** Begin MATERIAL PROVIDED **
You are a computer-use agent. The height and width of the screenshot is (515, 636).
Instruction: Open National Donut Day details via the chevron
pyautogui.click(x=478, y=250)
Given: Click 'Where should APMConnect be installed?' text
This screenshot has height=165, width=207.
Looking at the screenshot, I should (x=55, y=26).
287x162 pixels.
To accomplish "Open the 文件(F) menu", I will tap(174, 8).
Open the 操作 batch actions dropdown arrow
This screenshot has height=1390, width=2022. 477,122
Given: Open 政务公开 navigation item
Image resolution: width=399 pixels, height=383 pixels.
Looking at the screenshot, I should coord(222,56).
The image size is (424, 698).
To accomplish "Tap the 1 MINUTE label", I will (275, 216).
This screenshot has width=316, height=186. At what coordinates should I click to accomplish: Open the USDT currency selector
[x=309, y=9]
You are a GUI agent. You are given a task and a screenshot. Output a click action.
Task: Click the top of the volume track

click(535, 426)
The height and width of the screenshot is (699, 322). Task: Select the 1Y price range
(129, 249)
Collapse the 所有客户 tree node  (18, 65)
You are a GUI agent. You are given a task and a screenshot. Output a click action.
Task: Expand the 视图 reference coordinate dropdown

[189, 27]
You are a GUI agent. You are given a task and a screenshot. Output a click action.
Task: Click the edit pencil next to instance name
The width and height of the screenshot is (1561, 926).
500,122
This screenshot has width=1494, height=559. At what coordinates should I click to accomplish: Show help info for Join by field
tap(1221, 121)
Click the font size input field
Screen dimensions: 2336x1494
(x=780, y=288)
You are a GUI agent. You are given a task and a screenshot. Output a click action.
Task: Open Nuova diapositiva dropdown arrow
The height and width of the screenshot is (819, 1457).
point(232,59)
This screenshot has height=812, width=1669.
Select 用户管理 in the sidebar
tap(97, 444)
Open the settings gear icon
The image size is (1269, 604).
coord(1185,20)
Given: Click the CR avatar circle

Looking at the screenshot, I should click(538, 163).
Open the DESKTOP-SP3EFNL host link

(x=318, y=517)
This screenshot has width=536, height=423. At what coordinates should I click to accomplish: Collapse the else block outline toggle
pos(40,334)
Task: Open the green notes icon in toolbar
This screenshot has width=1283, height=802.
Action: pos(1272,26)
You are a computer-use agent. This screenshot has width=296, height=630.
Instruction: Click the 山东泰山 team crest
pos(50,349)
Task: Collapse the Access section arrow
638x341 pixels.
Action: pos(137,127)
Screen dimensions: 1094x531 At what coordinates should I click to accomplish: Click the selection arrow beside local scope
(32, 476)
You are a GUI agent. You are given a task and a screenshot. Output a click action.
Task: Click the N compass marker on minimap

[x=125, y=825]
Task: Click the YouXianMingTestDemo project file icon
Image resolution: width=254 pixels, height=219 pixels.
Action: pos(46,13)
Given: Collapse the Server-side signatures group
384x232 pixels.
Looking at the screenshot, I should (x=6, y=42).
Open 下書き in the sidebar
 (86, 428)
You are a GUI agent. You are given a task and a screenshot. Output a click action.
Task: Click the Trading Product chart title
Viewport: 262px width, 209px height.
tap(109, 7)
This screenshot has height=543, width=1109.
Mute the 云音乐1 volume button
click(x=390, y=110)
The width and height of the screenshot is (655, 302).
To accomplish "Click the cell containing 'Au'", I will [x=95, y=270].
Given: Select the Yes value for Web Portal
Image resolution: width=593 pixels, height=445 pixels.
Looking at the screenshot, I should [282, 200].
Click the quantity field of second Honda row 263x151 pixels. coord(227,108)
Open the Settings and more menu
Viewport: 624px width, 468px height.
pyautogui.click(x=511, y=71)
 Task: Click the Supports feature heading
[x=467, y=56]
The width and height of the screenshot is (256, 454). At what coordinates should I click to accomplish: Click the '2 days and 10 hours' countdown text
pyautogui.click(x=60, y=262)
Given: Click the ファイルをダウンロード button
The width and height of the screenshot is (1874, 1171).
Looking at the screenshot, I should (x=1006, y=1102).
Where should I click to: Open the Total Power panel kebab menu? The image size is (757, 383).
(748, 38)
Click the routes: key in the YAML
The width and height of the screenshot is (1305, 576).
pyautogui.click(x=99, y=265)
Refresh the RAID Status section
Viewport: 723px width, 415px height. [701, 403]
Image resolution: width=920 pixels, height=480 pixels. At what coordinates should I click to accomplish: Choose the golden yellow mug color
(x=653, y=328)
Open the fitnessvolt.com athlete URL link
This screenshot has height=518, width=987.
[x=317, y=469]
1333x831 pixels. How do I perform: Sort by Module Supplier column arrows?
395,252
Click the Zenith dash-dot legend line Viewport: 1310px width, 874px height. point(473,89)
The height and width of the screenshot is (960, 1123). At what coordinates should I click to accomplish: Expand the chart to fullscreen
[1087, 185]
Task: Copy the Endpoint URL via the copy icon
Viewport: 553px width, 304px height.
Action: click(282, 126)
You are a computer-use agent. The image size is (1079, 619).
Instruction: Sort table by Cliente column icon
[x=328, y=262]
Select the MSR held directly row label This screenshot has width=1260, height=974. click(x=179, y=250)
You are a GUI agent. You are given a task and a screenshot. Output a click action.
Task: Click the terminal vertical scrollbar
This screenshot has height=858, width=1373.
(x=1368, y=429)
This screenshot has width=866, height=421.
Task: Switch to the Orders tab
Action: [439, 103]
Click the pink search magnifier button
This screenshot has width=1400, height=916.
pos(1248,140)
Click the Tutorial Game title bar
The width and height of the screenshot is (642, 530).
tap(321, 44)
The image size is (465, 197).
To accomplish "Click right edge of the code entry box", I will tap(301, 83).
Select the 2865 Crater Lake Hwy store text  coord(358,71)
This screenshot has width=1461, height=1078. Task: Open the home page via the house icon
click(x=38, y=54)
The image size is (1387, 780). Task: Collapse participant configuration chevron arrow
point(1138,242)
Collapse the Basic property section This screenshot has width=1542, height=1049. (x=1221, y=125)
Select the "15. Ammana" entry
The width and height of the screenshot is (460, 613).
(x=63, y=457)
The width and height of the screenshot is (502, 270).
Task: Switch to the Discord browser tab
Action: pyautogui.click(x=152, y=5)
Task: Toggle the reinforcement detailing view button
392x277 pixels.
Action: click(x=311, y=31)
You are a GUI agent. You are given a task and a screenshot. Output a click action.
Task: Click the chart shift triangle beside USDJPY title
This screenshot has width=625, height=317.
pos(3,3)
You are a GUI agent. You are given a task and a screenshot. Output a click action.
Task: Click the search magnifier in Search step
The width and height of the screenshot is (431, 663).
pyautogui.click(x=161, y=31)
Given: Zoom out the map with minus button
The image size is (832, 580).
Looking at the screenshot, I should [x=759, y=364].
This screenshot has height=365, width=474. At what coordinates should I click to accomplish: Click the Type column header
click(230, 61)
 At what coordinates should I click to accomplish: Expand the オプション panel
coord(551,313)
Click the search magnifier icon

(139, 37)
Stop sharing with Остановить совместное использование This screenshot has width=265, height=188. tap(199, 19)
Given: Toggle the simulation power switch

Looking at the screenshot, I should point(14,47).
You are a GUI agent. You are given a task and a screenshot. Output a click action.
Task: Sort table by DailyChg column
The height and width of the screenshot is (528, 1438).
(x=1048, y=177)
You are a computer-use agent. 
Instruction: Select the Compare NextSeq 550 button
** End MATERIAL PROVIDED **
◆ **GOAL**: Rewrite everything from the line containing "Given: Click the CR avatar circle" down to the line containing "[x=467, y=56]" in the data above as a Markdown table with the columns Row and Text. Row holds a running number and Text holds the line; leave out blank lines and include both end lines.

◆ **FINISHED TASK**:
| Row | Text |
|---|---|
| 1 | Given: Click the CR avatar circle |
| 2 | Looking at the screenshot, I should click(538, 163). |
| 3 | Open the DESKTOP-SP3EFNL host link |
| 4 | (x=318, y=517) |
| 5 | This screenshot has width=536, height=423. At what coordinates should I click to accomplish: Collapse the else block outline toggle |
| 6 | pos(40,334) |
| 7 | Task: Open the green notes icon in toolbar |
| 8 | This screenshot has width=1283, height=802. |
| 9 | Action: pos(1272,26) |
| 10 | You are a computer-use agent. This screenshot has width=296, height=630. |
| 11 | Instruction: Click the 山东泰山 team crest |
| 12 | pos(50,349) |
| 13 | Task: Collapse the Access section arrow |
| 14 | 638x341 pixels. |
| 15 | Action: pos(137,127) |
| 16 | Screen dimensions: 1094x531 At what coordinates should I click to accomplish: Click the selection arrow beside local scope |
| 17 | (32, 476) |
| 18 | You are a GUI agent. You are given a task and a screenshot. Output a click action. |
| 19 | Task: Click the N compass marker on minimap |
| 20 | [x=125, y=825] |
| 21 | Task: Click the YouXianMingTestDemo project file icon |
| 22 | Image resolution: width=254 pixels, height=219 pixels. |
| 23 | Action: pos(46,13) |
| 24 | Given: Collapse the Server-side signatures group |
| 25 | 384x232 pixels. |
| 26 | Looking at the screenshot, I should (x=6, y=42). |
| 27 | Open 下書き in the sidebar |
| 28 |  (86, 428) |
| 29 | You are a GUI agent. You are given a task and a screenshot. Output a click action. |
| 30 | Task: Click the Trading Product chart title |
| 31 | Viewport: 262px width, 209px height. |
| 32 | tap(109, 7) |
| 33 | This screenshot has height=543, width=1109. |
| 34 | Mute the 云音乐1 volume button |
| 35 | click(x=390, y=110) |
| 36 | The width and height of the screenshot is (655, 302). |
| 37 | To accomplish "Click the cell containing 'Au'", I will [x=95, y=270]. |
| 38 | Given: Select the Yes value for Web Portal |
| 39 | Image resolution: width=593 pixels, height=445 pixels. |
| 40 | Looking at the screenshot, I should [282, 200]. |
| 41 | Click the quantity field of second Honda row 263x151 pixels. coord(227,108) |
| 42 | Open the Settings and more menu |
| 43 | Viewport: 624px width, 468px height. |
| 44 | pyautogui.click(x=511, y=71) |
| 45 |  Task: Click the Supports feature heading |
| 46 | [x=467, y=56] |